とはいえ、二十歳を越えても燻り続けていた私は、辛さに耐えきれずやっぱり何度も無茶をしておばあちゃんに迷惑をかけまくった。
本当に出来の悪い孫である。
そしてついに私が家を出て、少し遠く離れた今も。
おばあちゃんは毎日、私が、皆んなが、元気でありますようにと祈るのだそうだ。
離れている今だからこそ、よりおばあちゃんが居てくれるありがたさを感じる。
大雑把で怠け者の私だから、毎日を乗り切ることに精一杯だけれど、寝る前には皆んなの幸せを祈り、おばあちゃんのことをよく考える。

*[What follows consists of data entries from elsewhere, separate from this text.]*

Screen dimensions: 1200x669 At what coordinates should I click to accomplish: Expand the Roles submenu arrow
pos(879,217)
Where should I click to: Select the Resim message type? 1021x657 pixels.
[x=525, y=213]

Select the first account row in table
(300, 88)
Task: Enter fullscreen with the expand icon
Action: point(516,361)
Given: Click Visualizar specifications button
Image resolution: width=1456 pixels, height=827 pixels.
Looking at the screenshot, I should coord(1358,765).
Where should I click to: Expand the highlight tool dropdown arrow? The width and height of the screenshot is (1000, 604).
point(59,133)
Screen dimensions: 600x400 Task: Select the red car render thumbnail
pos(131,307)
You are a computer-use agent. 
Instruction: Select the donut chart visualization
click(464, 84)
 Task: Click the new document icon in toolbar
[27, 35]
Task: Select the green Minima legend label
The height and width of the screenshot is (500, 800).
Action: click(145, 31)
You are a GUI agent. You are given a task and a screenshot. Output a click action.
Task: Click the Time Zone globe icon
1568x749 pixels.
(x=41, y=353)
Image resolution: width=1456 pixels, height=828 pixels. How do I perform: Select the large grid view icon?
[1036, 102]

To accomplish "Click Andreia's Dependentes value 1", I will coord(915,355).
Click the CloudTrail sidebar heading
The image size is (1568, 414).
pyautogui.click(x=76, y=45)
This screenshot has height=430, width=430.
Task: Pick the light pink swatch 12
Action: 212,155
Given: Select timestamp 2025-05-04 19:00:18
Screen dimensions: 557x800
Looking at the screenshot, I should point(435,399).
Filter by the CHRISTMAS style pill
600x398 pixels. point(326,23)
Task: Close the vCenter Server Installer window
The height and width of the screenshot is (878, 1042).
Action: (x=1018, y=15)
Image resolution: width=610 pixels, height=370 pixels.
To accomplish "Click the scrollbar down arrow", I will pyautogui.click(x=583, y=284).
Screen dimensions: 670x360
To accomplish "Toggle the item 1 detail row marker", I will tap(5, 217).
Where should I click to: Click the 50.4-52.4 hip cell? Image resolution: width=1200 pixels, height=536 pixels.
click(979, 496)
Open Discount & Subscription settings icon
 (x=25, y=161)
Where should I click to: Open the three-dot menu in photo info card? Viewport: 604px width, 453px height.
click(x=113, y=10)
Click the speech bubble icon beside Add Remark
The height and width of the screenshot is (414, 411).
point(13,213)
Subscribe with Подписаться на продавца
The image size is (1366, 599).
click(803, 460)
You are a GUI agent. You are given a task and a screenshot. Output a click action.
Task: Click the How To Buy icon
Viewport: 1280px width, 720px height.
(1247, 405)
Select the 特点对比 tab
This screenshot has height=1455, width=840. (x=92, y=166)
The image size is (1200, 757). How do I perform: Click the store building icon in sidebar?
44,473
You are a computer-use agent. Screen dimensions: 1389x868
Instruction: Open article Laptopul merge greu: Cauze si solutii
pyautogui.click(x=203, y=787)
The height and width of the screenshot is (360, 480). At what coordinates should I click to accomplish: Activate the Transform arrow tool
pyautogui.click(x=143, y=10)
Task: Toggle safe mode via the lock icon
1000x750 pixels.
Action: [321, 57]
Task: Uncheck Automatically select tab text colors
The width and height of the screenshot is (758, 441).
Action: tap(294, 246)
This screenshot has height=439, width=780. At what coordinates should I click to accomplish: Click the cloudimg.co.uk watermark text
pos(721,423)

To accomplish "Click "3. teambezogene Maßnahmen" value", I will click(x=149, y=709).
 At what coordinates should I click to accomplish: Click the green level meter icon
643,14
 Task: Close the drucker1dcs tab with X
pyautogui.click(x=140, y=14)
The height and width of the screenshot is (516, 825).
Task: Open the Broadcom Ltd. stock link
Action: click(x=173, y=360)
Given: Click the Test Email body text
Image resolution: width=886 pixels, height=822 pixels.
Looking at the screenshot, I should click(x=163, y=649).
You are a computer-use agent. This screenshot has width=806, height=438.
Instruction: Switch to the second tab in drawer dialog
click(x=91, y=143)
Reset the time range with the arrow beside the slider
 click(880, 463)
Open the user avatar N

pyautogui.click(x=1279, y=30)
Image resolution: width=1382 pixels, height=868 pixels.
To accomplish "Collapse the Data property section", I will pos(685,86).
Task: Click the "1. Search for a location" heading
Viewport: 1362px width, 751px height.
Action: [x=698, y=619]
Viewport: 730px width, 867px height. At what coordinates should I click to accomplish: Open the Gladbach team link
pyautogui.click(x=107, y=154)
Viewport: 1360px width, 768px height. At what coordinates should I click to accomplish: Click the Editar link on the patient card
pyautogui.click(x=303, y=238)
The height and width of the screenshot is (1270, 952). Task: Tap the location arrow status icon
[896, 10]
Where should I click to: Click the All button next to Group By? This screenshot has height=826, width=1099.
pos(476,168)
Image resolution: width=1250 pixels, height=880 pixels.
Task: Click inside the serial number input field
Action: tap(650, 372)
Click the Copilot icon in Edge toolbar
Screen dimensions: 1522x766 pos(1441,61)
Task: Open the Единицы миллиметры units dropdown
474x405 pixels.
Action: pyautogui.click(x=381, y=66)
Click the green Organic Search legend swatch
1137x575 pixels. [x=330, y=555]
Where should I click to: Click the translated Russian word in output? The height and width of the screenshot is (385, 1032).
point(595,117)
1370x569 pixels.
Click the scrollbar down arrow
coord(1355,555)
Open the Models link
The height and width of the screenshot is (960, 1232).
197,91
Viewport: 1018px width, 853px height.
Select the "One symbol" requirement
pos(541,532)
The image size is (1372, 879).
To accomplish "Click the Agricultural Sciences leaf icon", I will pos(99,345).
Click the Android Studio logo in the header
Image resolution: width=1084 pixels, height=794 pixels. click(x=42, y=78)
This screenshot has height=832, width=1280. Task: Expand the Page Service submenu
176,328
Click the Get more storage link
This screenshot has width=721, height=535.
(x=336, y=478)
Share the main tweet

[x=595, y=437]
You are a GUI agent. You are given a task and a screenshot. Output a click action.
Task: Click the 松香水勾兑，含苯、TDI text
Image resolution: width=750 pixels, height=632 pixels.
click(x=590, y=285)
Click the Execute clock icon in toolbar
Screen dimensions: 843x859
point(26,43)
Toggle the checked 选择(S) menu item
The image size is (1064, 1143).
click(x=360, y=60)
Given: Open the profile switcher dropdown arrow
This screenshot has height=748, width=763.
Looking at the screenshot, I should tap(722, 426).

元気でいてね、と思うのはきっと私もおばあちゃんも同じで。
やっと最近になって、おばあちゃんに安心してもらえるように生きている、という恩返しができているような気がする。
後、何回会えるのだろうか。
次帰るときには、おばあちゃんが大好きな和三盆のお干菓子を持って帰ろう。
おばあちゃんの笑顔がみたい。
一緒に紅茶を飲んでだらだら喋りたい。
小さな幸せを積み重ねて私は生きる。
おばあちゃんが恥じないように私は生きる。
そんなことを言うと、おばあちゃんはきっと、ただ元気でいてくれるだけでいいのよ、と笑うのだけれど。